TIM KINSELLA King of the “atmospheric oddity.”
Joan of Arc

Mon Mar 10

Blackbird

[KINSELLA ALERT!] Tim Kinsella's two new Joan of Arc albums--So Much Staying Alive and Lovelessness (Jade Tree) and his forthcoming release on Perishable--are micro- and macrocosmic masterworks, respectively. So Much achieves a new level of synthesis between the distant and the catchy, the abstract and musique concrete--it's more textural soundtrack than rock trial. The Perishable release comments on the current American sociopolitical landscape, and promises to be more of an atmospheric oddity. With all this rock-making, what's on Tim's busily-whirling mind?

What are your thoughts on the domestic "policy" Bush "outlined" in his State of the Union speech? Particularly the "noble" call for car manufacturers to produce hydrogen-operated vehicles? What do you think of my use of "extraneous quotes"?

I caught the second half of a Superbowl party at my brother's place, and two nights later was a State of the Union party of sorts, so I've been having a tough time keeping the two straight. I don't watch much television, and especially not sitting in a room with other people all being quietly governed by that glow. If I remember right, the State of the Union was the one with all the cheering and the arrogant little guy beating his chest while stuttering and barking in code (Was that the place-kicker? Quarterback?) Do you have any idea how expensive it is to get commercial airtime on that? It's outrageous, but they say that a lot of people really just watch the thing for the commercials now because the commercials have really gotten very clever and entertaining. Like the hydrogen-operated cars (the technology has existed for years) that Bush dared to dream a child born today might drive when they get their license in 2019. Wow.

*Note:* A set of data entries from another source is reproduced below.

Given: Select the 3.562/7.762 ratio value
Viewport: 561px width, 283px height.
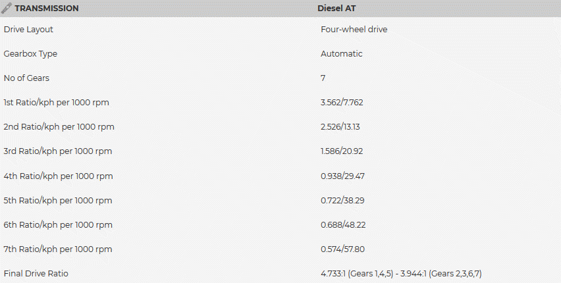Looking at the screenshot, I should point(346,103).
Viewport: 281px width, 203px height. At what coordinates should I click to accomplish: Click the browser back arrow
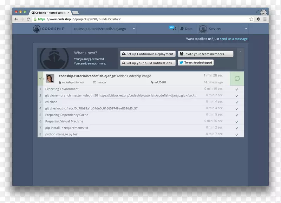point(16,19)
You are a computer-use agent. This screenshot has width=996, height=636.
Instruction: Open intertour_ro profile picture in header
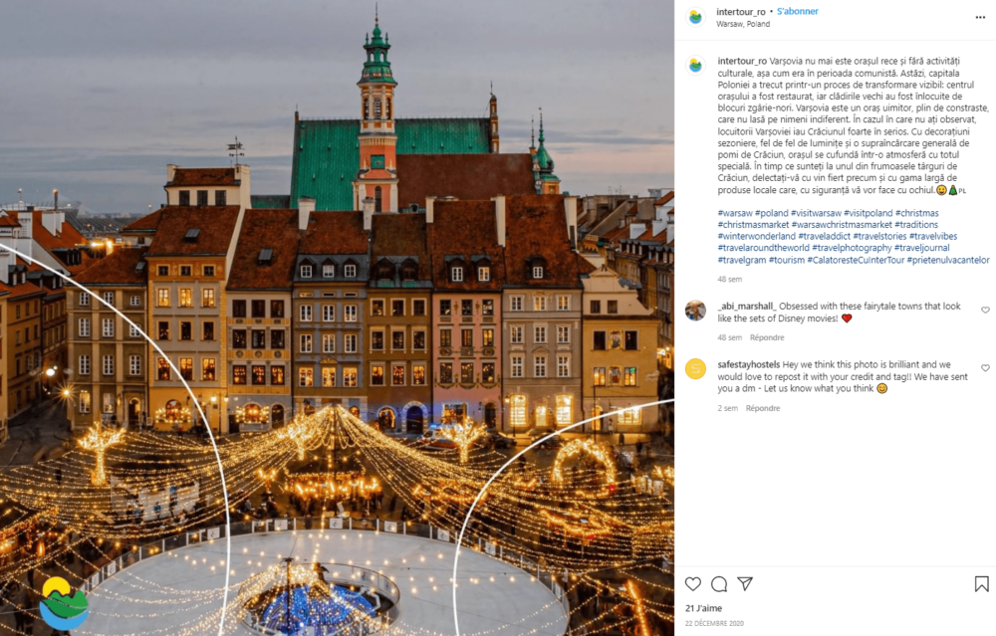(x=695, y=17)
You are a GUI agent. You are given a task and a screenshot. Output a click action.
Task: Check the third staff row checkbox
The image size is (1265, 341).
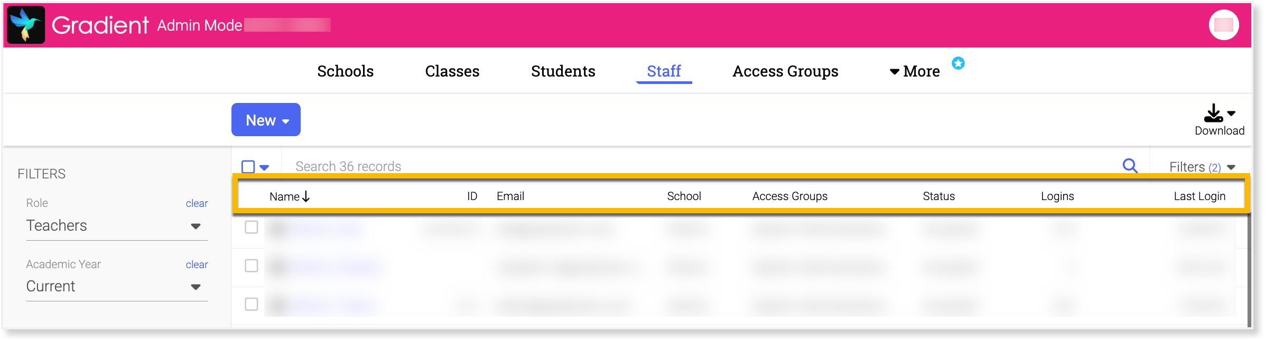(x=252, y=304)
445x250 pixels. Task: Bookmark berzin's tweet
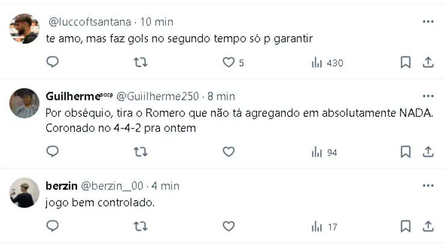pos(406,227)
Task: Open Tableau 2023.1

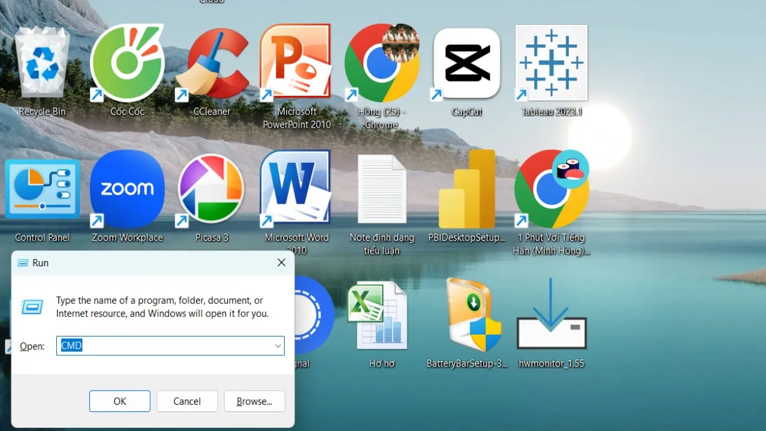Action: [551, 62]
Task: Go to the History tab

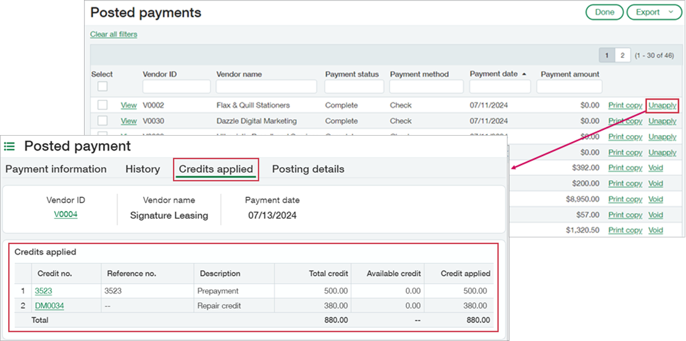Action: [x=143, y=169]
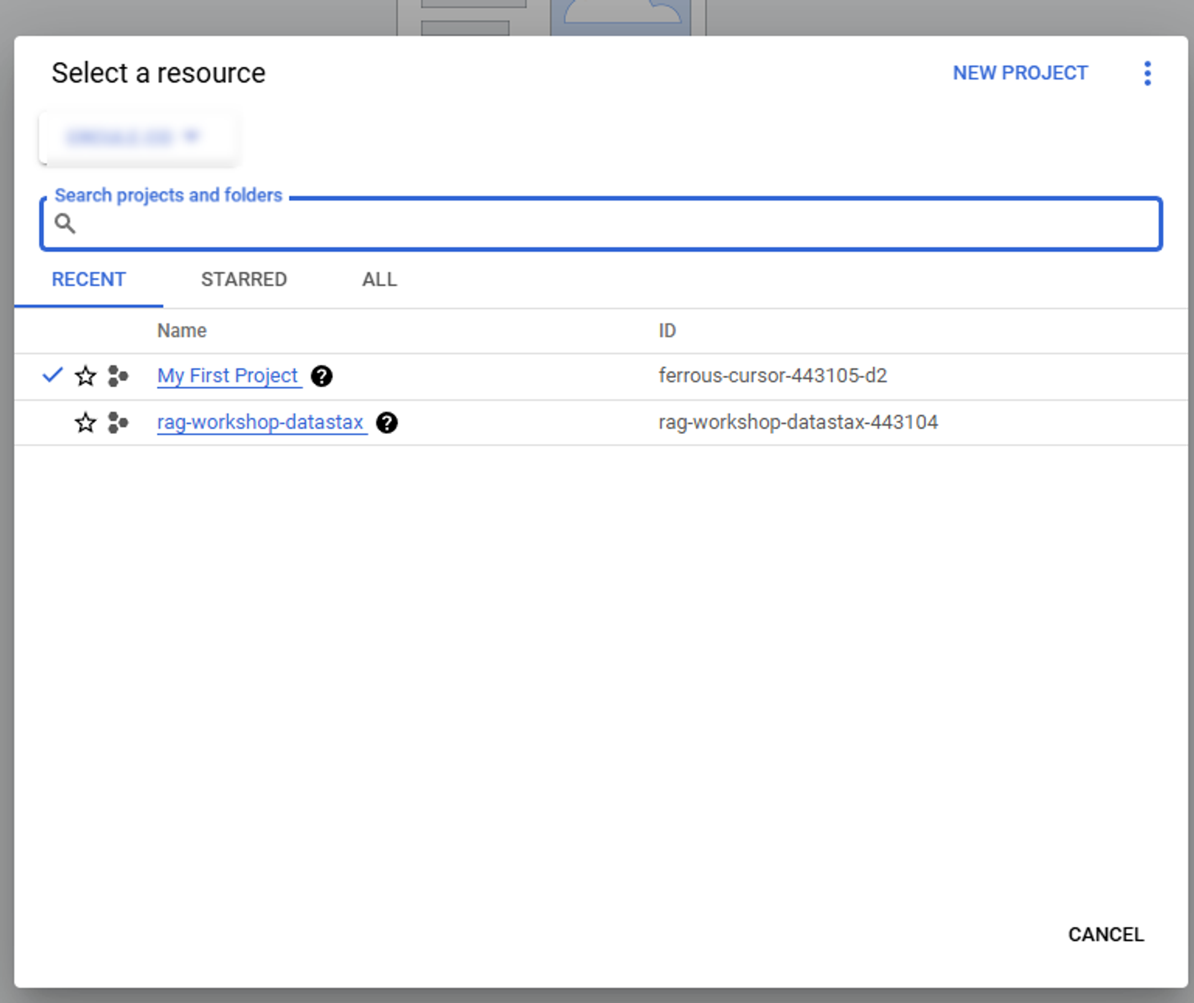
Task: Click project icon beside My First Project
Action: (118, 376)
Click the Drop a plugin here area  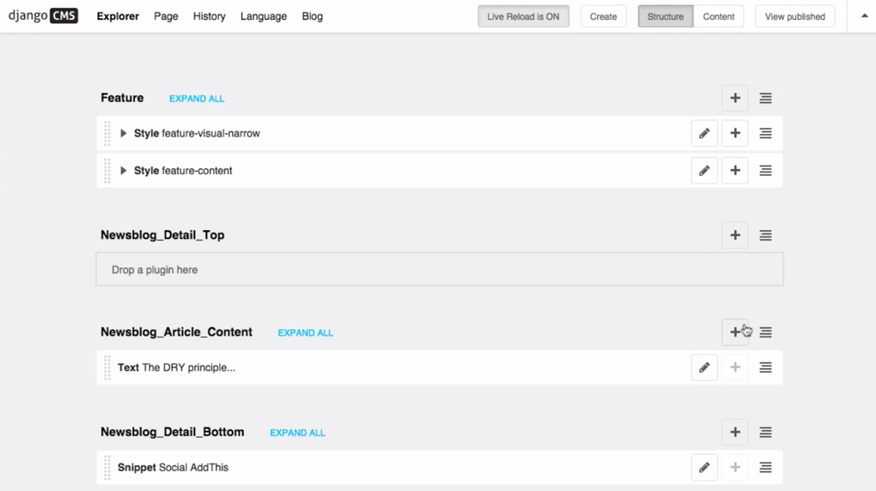point(440,270)
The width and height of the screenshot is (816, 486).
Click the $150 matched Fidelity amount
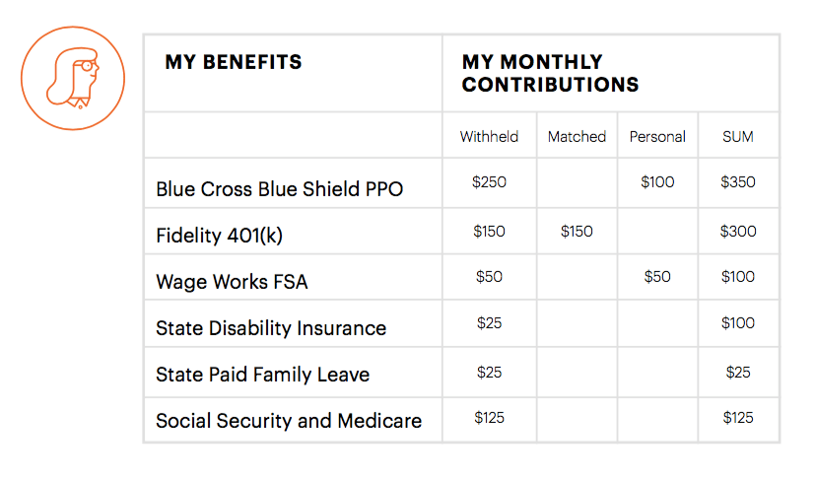point(577,232)
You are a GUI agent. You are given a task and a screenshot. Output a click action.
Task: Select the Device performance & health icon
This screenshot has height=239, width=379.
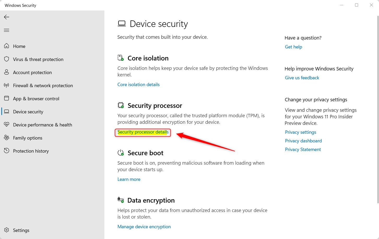[7, 125]
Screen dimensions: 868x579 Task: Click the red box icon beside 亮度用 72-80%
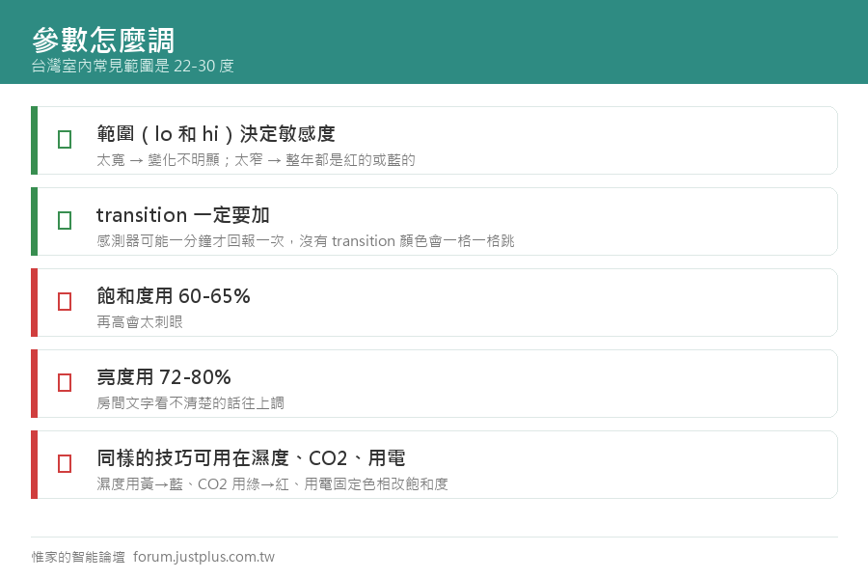[x=65, y=383]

And cloning--so sci-fi. I really felt like I was watching The Wall. He talked about "the soul" and "God." It's amazing how simple and effective their strategy is--they don't even particularly try to defend their positions--they just say what the people want to hear and do the opposite and trust no one will notice.

How are you using your voice to address issues in the current sociopolitical universe?

In the end, whatever music I make may betray my worldviews, but I tend to seek out simple melodic resolutions to seemingly disparate elements (and vice-versa.) I'm looking to the music to find out these things about myself; I'm not consciously trying to infuse the music with my agenda of social utopia as I envision it. And the Jade Tree/Perishable issue is simple. Jade Tree wouldn't agree to give me a cent to record for two years, so the songs kept piling up. Once I figured out a way to record them that didn't rely on them, I sent them an impossibly long record and said, "See you later, I guess." And they said, "We like half of the songs--here's half the money," and those are the songs they picked. Maybe I was being spineless agreeing to break the record into two, but I could justify it, especially once the distinction between the songs they wanted and those they didn't became so clear. And mostly I was tired and broke.